Global prevalence of psoriasis is ranging from 0.91 % to 8.5 % [1]. Exact numbers are missing for Slovakia. 1-5% range is the most probable while 2 % is also mentioned as an average prevalence for the European population. There is approximately 110 thousand patients suffering from psoriasis when extrapolating from total population of 5.5 million [2]. Extracutaneous manifestation is observed in 11–30 % of patients after years of solely skin symptoms presentation [3, 4, 5, 6].
Objective: To estimate prevalence of psoriatic arthritis among psoriatic patients population visiting dermatology out-patient irrelevant of the disease duration and the treatment regimen. To compare the sensitivity of both tests (ToPAS and PASE) used, evaluate possible PsA risk factors.

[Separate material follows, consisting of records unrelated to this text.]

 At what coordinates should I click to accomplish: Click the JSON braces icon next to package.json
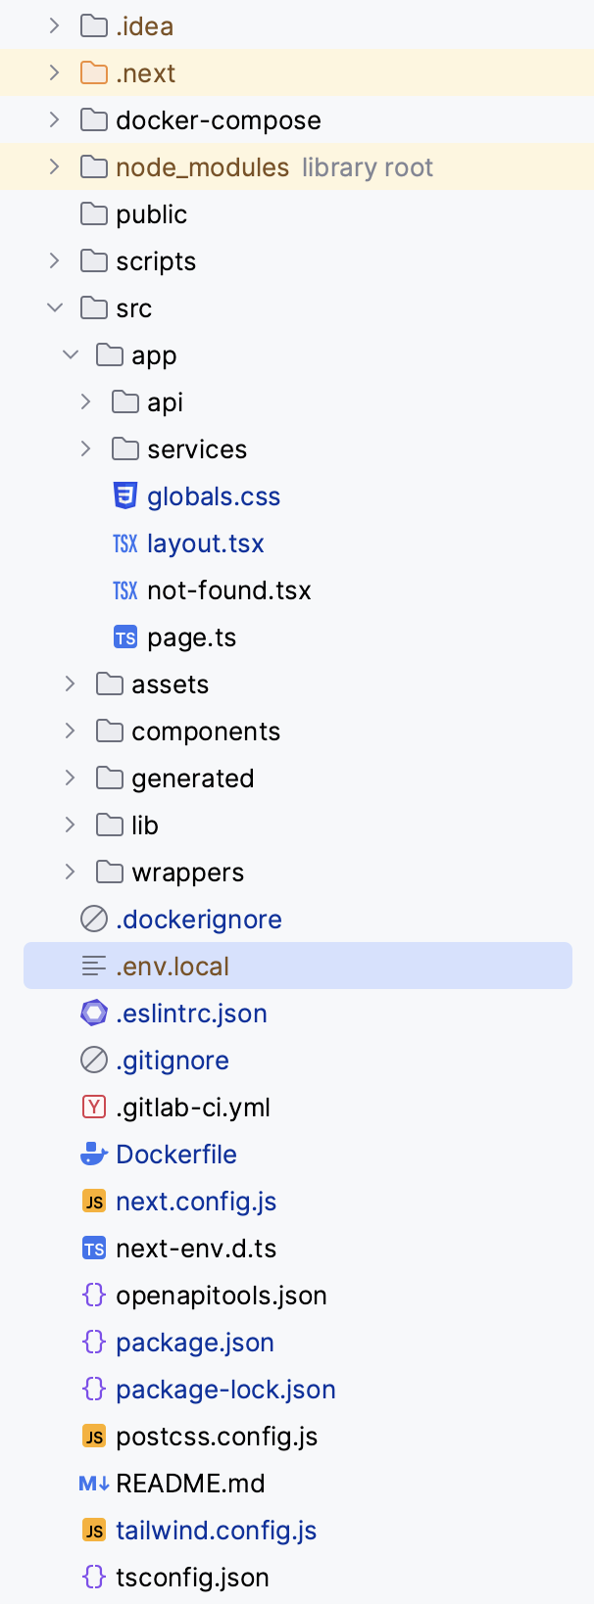92,1342
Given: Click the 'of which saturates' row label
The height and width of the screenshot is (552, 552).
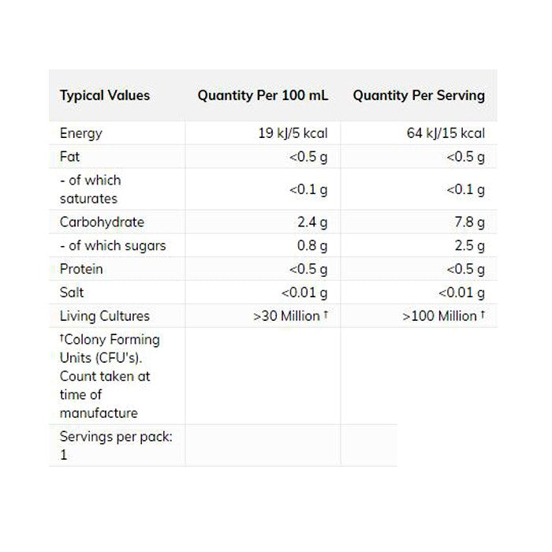Looking at the screenshot, I should [x=90, y=189].
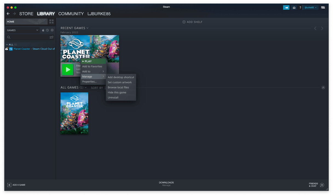Collapse the RECENT GAMES shelf

click(87, 28)
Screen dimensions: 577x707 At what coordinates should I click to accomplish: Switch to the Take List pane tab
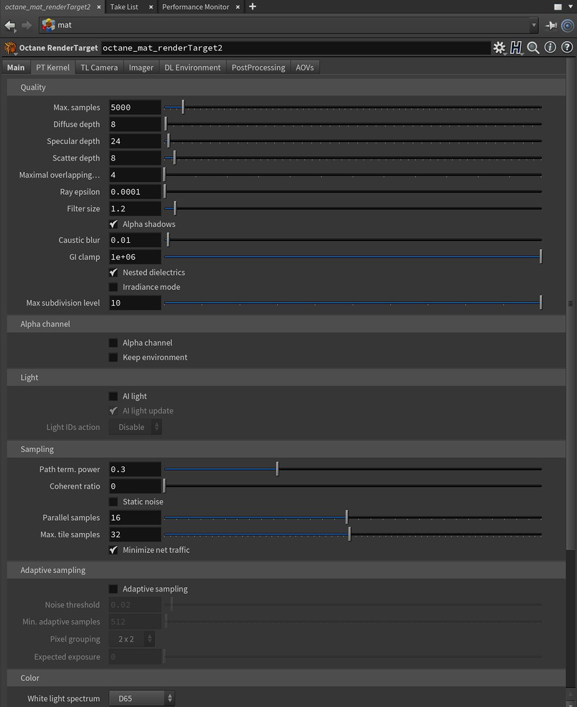(125, 7)
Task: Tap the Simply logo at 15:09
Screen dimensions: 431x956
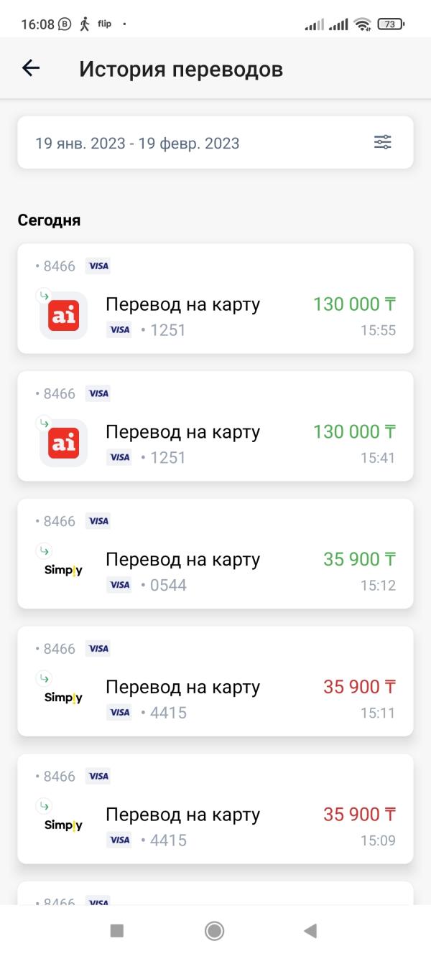Action: coord(63,825)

Methods: This was a prospective, non-interventional, epidemiological, observational study conducted using a survey administered to psoriatic patients by their dermatologists. 10–20 consequent outpatients with psoriasis in each center in 43 regional dermatology officies were screened for the presence of extra-cutaneous symptoms (i.e. joint pain, enthesitis, dactylitis, nail involvement) using questionnaire, developed specificaly for this study, and by the PASE and ToPAS questionnaires. Patients without personal history of PsA and „positivity“ of PASE and/or ToPAS were sent to the center for confirmation / exclusion of the diagnosis by applying CASPAR criteria. Outcomes were statistically processed.

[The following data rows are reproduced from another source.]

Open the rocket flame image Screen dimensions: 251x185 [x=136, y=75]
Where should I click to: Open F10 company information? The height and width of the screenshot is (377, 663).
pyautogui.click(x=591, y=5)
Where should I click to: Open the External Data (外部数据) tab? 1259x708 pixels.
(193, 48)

Results: 177 (21.8 %) of total of 831 psoriatic patients had PsA. 9 of 177 (5.35 %) has been newly diagnosed. There was almost equal number of men (50.5 %) and women (49.5 %).
Plaque psoriasis has been most frequent type – 76.9 %. 43.2 % of PsA patients reported the onset of the disease after 40 years of life. Time interval between onset of psoriasis and PsA has been less than 10 years in 20.2 %, 10–20 years in 20.8 % and more than 20 years in 16.1 %. Most frequent co-morbidity in the study population was hypertension 23.2 %, asthma 3 % and diabetes 2.4 %. Average value of BSA and PASI was higher in PsA vs. non-PsA group: 24 vs. 20 and 10 vs 9, respectively. The sensitivity (72.6 % vs 58.9 %, P=0.01) and specificity (81.3 % vs 80.5 %) of ToPAS was higher compared to PASE.
Conclusion: 21.8 % PsA prevalence in psoriatic population in Slovakia is within the range observed in other studies. ToPAS test showed comparable results in terms of specificity, but significantly better results in terms of sensitivity and its early application should be of major importance because of the diagnostic process acceleration. The effect of an early diagnosis on the total patient outcome should be an objective of further research. This project was supported from educational grant of Pfizer Inc.